Interesting idea. Let me tell how it works in the real world: the fastest-moving product at the busiest store is also the data point that gets the most enquiries – so by this lazy update strategy will suffer the worst read-latency.

A more realistic strategy is to remove as many of those data integrity ‘promises’ as possible. Typically, to allow the stock-on-hand balance to go negative (even though that makes no sense physically), in the expectation delayed transactions will make up for it. Of course this then needs a human follow-up procedure to enquire on negative on-hands and go physically examine what’s on the shelves.

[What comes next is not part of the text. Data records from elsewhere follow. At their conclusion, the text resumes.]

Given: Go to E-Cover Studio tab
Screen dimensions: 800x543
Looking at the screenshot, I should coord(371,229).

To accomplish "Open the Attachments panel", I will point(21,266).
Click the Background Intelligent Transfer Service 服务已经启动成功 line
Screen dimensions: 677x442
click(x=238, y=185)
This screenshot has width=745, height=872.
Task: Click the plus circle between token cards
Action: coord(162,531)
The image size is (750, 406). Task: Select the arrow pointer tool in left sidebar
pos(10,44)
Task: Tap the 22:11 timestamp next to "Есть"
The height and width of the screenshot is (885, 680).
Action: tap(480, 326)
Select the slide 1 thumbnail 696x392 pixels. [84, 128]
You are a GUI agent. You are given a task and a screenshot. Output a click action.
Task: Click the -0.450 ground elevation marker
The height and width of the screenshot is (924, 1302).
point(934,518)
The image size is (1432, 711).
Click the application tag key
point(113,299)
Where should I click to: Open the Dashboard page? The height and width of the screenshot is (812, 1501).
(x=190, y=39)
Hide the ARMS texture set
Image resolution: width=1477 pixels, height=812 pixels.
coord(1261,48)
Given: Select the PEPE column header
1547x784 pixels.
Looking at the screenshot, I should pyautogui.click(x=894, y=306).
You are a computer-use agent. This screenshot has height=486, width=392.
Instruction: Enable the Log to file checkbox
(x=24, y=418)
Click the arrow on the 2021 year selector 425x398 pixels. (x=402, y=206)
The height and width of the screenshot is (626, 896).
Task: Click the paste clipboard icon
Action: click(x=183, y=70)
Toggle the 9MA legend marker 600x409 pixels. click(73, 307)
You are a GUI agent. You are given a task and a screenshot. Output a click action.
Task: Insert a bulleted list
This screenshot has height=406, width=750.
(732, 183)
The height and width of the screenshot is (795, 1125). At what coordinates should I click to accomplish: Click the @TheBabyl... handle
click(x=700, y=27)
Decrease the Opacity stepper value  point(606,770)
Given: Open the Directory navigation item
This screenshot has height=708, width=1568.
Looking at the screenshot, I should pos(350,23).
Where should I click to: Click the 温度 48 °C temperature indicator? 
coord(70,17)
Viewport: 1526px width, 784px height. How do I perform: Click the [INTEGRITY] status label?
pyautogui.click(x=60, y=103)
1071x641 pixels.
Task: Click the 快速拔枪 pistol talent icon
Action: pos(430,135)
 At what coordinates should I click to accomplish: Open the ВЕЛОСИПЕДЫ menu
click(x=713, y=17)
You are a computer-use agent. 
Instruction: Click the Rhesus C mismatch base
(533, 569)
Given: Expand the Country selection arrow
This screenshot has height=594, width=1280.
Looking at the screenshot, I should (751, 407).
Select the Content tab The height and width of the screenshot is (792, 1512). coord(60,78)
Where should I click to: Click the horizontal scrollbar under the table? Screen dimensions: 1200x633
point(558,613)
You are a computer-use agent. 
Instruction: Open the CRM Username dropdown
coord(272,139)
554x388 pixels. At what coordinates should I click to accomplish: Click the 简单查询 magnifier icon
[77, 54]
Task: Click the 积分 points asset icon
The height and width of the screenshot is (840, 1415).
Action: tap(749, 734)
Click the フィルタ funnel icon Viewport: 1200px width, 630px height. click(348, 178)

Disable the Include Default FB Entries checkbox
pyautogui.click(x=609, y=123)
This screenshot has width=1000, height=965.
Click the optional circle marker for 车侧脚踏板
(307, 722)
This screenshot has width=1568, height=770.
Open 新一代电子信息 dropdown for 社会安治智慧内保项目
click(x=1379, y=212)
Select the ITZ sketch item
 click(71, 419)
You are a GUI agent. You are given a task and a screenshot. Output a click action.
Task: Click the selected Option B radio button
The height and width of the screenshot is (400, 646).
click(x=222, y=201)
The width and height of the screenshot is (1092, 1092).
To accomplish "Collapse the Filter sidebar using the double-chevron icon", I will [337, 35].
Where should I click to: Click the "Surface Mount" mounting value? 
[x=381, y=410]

Amazon, for example will happily sell you some dead trees and take your money with no idea whether it can ship to you – either within their promised delivery time window or ever. They’ll then take their time using your money before giving it back to you because product undeliverable.

In this scenario, enquiries on the fastest-moving product at the busiest store are next to useless. The system might as well make up a number as force all that read-latency. (What I’d record is the date/time of latest reasonably confident stock level; plus a metric for how fast-moving; then guess a number by applying the decay metric over the intervening time interval.)

So a lazy database update might work. But you’ll have to redesign the whole user-facing business logic/manage user expectations. The sequential or otherwise programs are not really the place to tackle it. I don’t see Haskell vs (say) COBOL really having any bearing – to explain which is why I’m going so deep into the weeds on this thread. And I wouldn’t bet my stock control on an application infrastructure for which there’s only a handful of (rather too purist) programmers in the country. That’s why I say

Perhaps I mean: a lot of employers of programmers aren’t going to benefit from their employees grokking Haskell. Especially not if it makes their employees as argumentative as us lot round here (myself included :wink:).